In October 2016, Chamberlain’s “vision of an army of pantsuited warriors going to the polls” gave her an idea. She wanted to create a space for progressive women to meet in solidarity and share their thoughts and experiences, so she created the Pantsuit Nation page and invited 30 friends to join. Within the next few months, group membership had skyrocketed to several million followers.
But following Chamberlain’s announcement of a “permanent, beautiful, holdable, snuggle-in-bed-able, dogear-able, shareable, tearstainable book” to be composed from a collection of the members’ stories, many feminists criticized the move.
Some group members scathingly accused Chamberlain of trying to profit from the stories of vulnerable women who had shared with no intention of their words being publicized. (Chamberlain has confirmed she will request permission to publish, but the distribution of profits from the anthology’s sales remains unclear.)

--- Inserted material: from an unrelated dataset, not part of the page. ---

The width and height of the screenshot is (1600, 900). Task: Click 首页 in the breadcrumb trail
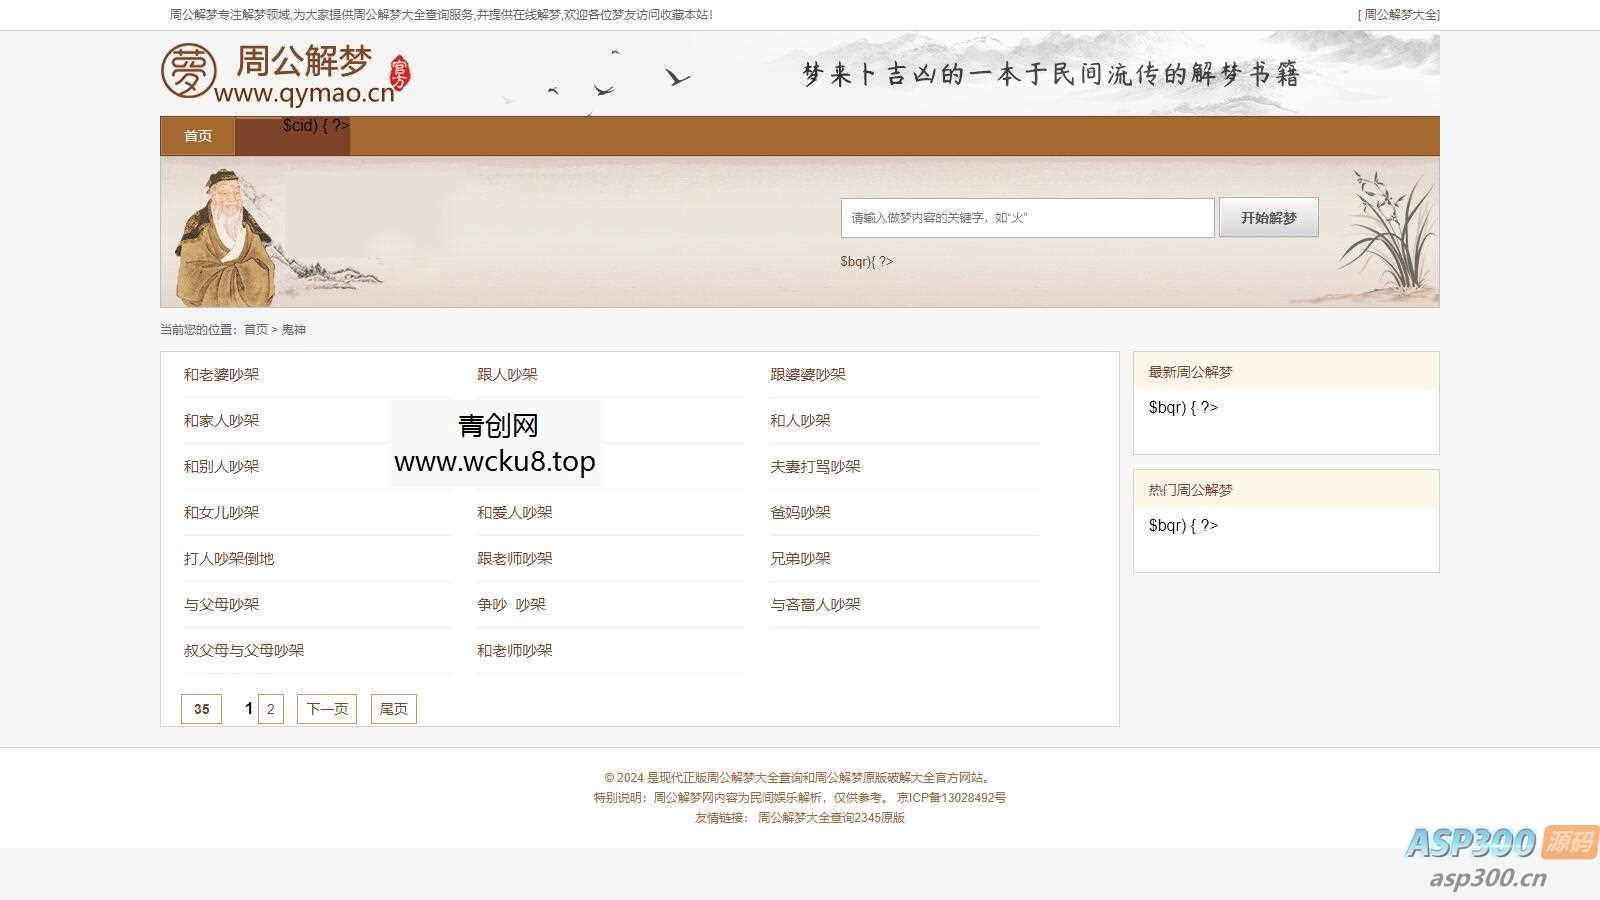point(253,328)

Several journalists also opined that the book promoted a sense of warm and fuzzy sisterhood without making any great intersectional feminist impact.
“Rolled my eyes so hard at the pantsuit nation book news I think I pulled some muscles in my neck,” tweeted Daily Beast editor Erin Gloria Ryan, who also wrote an op ed about the situation.
Deriding Pantsuit Nation as “slactivism’s latest darling,” she slammed the Facebook group for its devolution into a “space for white people to pat each other on the head for acting in a manner most woke.”
And now the book, she argued, actually embodied what was wrong with the 2016 presidential election. “People privileged enough to take real action against Donald Trump don’t need to be high-fived right now,” she huffed. “They’re the ones who screwed up.”
“Pantsuit Nation is a sham,” agreed contributor Harry Lewis in an op ed for The Huffington Post. “It is now another apolitical neoliberal project, more interested in selling feel-good passivity than making concrete sociopolitical change.”
According to both Ryan and Lewis, some women (especially minorities who raised issues about the new book by commenting on the Facebook page) were shot down or their concerns answered through “whitesplaining.”
Yet, despite the brouhaha, some could not contain their joy. Refinery29’s Elizabeth Kiefer saw the anthology as 2016’s version of Chicken Soup for the Soul. “Rejoice,” she wrote, “for Pantsuit Nation just got a brand new book deal.”
It seems the nationwide division extends even to the sisterhood.